At oral argument in Bostock, the conservative Gorsuch expressed concerns that, while he was sympathetic to the argument that the text of federal civil rights law points in a pro-LGBTQ direction, a federal ban on such discrimination could lead to “massive social upheaval.” Ultimately, however, Gorsuch ruled that the text of the law must control in Bostock. And so he ruled as well in McGirt.

It’s also far from clear that the state won’t be able to work out a deal with the Creek people and the other tribes that will benefit from the McGirt decision. In a joint statement released shortly after the decision was handed down, Oklahoma and the Native American nations said that they “are committed to implementing a framework of shared jurisdiction that will preserve sovereign interests and rights to self-government while affirming jurisdictional understandings, procedures, laws, and regulations that support public safety, our economy, and private property rights.”
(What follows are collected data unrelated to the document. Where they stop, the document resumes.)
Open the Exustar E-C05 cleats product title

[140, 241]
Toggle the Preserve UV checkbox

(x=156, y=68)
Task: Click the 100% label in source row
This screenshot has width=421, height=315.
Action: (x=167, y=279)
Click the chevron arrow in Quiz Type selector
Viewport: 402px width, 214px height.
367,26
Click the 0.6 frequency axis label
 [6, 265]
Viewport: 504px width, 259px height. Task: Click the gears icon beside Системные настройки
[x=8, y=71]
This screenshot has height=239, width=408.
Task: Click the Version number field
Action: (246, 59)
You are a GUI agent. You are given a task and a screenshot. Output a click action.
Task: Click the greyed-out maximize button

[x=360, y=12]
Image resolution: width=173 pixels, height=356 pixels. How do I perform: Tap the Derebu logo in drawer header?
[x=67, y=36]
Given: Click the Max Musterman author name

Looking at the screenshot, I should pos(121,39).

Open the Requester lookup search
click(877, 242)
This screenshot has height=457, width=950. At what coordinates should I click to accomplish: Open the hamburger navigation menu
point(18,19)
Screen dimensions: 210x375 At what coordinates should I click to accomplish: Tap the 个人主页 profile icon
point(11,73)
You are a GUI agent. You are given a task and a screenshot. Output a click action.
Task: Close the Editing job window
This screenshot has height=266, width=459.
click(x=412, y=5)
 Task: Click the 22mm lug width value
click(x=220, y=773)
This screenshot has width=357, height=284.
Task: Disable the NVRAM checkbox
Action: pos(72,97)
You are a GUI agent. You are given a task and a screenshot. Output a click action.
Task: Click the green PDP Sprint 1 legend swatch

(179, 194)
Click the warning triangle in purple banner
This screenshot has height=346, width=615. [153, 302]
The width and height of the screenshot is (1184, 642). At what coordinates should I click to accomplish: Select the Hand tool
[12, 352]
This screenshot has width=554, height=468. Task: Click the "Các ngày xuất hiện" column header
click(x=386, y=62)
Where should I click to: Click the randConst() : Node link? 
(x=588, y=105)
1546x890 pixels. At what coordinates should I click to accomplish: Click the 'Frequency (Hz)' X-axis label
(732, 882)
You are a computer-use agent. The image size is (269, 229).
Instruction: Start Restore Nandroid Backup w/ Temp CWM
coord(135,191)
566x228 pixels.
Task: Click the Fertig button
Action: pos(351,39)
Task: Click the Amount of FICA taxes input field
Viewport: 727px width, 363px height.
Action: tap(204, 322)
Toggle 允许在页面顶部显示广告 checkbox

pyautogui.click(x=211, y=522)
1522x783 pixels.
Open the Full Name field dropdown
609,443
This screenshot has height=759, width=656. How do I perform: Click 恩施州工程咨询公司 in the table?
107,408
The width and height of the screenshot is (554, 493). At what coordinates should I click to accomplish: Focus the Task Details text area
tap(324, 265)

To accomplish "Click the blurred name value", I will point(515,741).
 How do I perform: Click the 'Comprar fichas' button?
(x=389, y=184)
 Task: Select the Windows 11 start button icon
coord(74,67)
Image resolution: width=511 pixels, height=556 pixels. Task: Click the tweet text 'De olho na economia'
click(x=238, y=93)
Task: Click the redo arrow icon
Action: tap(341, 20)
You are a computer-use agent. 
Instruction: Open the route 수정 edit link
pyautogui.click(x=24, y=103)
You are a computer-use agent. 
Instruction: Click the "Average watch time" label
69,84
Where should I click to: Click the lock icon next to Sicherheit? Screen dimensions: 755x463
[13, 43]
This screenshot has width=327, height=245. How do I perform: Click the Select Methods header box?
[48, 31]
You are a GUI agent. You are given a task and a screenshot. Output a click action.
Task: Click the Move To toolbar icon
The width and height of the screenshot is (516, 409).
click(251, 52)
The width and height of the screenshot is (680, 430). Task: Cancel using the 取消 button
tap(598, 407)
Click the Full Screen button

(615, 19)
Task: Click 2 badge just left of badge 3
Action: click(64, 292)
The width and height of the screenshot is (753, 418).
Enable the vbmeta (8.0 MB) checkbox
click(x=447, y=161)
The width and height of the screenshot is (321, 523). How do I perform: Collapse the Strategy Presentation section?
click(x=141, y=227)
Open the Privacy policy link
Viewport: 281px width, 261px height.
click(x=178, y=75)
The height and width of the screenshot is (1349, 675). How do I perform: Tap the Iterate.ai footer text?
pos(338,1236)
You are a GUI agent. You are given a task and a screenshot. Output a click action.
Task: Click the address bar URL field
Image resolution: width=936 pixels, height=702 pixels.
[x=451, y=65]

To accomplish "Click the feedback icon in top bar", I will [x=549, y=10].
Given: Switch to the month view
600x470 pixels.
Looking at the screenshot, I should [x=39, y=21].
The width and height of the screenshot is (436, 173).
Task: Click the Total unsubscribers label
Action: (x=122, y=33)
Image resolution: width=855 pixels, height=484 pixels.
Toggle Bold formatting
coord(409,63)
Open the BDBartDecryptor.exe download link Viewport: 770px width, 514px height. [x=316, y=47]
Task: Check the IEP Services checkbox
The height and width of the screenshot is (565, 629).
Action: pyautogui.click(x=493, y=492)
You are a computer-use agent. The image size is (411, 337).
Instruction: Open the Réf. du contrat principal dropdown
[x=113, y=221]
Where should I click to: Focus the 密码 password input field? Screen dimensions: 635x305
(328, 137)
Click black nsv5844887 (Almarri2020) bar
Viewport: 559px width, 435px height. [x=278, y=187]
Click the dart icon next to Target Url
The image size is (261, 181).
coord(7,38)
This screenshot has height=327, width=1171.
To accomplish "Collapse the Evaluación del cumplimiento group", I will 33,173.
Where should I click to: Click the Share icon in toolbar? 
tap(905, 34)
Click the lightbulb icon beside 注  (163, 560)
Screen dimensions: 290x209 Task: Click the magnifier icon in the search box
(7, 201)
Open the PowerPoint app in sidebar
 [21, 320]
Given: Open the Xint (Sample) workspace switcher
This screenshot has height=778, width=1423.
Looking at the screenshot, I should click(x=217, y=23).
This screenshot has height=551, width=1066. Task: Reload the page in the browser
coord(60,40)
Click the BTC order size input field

So, while McGirt gives these tribes far more bargaining power in their effort to reach an agreement with the state, it is unlikely to throw half of Oklahoma in chaos. And it certainly does not mean that the Supreme Court “just gave away” half of a state, as Sen. Ted Cruz (R-TX) suggested.

But it does reveal a great deal about Gorsuch, who has made very clear that he cares little about the consequences of his decisions once he’s decided what the text of the law requires. On occasion, that leads him to form alliances with the Court’s liberal wing, as he did in Bostock and McGirt, even though his voting record remains quite conservative.